◆ Problem requirements
Every line from the one with "The height and width of the screenshot is (724, 1529)." to the one with "Go to previous slide with left arrow", including those two, is to be copied exactly; all other lines of the entries below are left out.
[[ Study material open ]]
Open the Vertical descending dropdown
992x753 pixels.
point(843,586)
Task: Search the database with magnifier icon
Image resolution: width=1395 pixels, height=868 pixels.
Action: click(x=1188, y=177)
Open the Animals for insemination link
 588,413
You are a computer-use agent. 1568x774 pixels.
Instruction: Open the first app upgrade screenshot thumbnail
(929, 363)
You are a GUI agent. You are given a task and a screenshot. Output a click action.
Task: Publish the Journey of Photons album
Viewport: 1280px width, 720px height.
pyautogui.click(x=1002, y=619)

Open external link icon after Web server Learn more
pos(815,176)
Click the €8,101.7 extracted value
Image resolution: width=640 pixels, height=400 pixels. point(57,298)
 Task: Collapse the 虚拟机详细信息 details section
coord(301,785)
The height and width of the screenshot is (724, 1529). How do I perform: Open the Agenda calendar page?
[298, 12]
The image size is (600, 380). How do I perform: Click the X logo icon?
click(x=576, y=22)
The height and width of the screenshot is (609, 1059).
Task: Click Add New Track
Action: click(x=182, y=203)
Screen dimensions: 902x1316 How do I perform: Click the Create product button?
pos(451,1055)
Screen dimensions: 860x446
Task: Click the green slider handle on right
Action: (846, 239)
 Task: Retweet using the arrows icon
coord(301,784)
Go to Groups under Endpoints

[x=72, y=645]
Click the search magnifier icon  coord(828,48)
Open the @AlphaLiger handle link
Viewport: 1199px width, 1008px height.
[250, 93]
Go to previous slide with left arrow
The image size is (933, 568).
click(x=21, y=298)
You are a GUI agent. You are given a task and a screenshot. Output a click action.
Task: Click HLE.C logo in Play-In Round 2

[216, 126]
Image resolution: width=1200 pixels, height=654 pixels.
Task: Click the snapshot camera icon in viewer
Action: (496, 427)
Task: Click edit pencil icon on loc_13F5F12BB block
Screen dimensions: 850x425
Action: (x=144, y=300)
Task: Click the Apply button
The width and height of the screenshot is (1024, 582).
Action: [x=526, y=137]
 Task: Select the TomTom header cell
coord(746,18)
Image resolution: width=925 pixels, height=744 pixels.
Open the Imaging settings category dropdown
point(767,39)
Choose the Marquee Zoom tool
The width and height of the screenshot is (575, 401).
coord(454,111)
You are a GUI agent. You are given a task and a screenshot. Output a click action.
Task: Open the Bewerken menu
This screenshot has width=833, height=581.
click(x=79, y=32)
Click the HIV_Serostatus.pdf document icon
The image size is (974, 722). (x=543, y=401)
[[ Study material closed ]]
◆ Your solution
The height and width of the screenshot is (724, 1529). How do I perform: Open the Agenda calendar page?
[298, 12]
The image size is (600, 380). How do I perform: Click the X logo icon?
click(x=576, y=22)
The height and width of the screenshot is (609, 1059).
Task: Click Add New Track
Action: click(x=182, y=203)
Screen dimensions: 902x1316 How do I perform: Click the Create product button?
pos(451,1055)
Screen dimensions: 860x446
Task: Click the green slider handle on right
Action: (846, 239)
 Task: Retweet using the arrows icon
coord(301,784)
Go to Groups under Endpoints

[x=72, y=645]
Click the search magnifier icon  coord(828,48)
Open the @AlphaLiger handle link
Viewport: 1199px width, 1008px height.
[250, 93]
Go to previous slide with left arrow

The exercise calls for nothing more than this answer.